In the second variant of the winding, two separate plates were made on the basis of a modified PB, which were then glued together with a PB containing a functionalized nanofiller. The crack propagated along the gluing layer. Despite the practically identical composition of the modified binder, in the first case the crack resistance coefficients in the reinforcement direction G1с and in the perpendicular direction G2с increased by 5–14% compared to the initial values (monolithic plate based on the unmodified PB), and in the second by 79–109%, respectively. The influence of the degree of aggregation of CNTs and the type of functional groups covalently attached to their surface on the crack resistance of HNMPCM obtained by the vacuum forming method was investigated [38]. A binder based on an epoxy amine resin and an amine curing agent was used.

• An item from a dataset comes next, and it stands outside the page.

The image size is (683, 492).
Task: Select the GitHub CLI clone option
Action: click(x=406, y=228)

To regulate the rheological properties of the binder, an unsaturated polyester resin modifier and a radical polymerization initiator was used. The modification of the chemical structure occurred according to the type of interpenetrating polymer networks. The method of preparation of the concentrate (1.5% by weight) of CNTs “Taunit-M”, covalently functionalized with carboxyl (CNT-COOH) and amide groups (CNT-CONH2) in the epoxy amine oligomer, is described by [54]. Four types of concentrates of functionalized CNTs (COOH-1, COOH-2, СОNH2-1 and СОNH2-2) were used in the epoxy amine resin, which differed in the types of functional groups and the degree of aggregate dispersion. The aggregate size in concentrates COOH-2 and СОNН2-2 was 3–20 μm, and in concentrates СООН-1 and СОNН2-1 does not exceed 3–5 μm. As the reinforcing filler, a uniform fabric firm Toray was used: weav-twill, thickness of the bundle 3k (3000 filaments).

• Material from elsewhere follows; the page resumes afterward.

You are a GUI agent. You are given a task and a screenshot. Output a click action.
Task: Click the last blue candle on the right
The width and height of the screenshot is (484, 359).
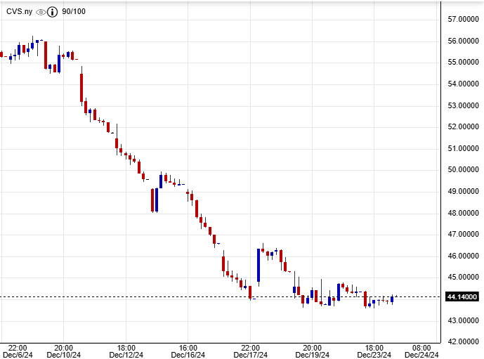pyautogui.click(x=392, y=299)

Six layers of filler were used to assemble the pack, each of which was applied with a previously prepared binder in equal proportions in such a way that its mass fraction in the finished cured sample was 36–40%. It was found that the modification of the epoxy binder by carboxylated and amidated nanotubes leads to a decrease in the glass transition temperature Тg (maximum of 8°C). And with an increase in the degree of aggregation, the difference between the glass transition temperatures Тg in the modified functionalized CNT (FCNT) and the control sample decreases. The maximum hardening of the modified epoxy binder was 20%. The use of a binder modified with well-dispersed carboxylated nanotubes makes it possible to increase the value of the energy of interlayer destruction of carbon-plastic GIR by 63% as compared to the initial sample. The likely reason for the increase in GIR is the change in the propagation path of the crack in the modified FCNT samples from the HPCM.
For HNMPCMs prepared using a binder with uniformly distributed CNTs functionalized with amide groups, an increase in the GIR value compared to the starting plastic is 41%. Aggregation of carboxylated FCNT leads to a decrease in the effect—an increase in the GIR value is only 17%. Figure 6 shows the results of a fractographic study of the surface of the HNMPCM after separation of the sample with a COOH-1 concentrator and a sample of reinforced plastic made using a SEM at various magnifications.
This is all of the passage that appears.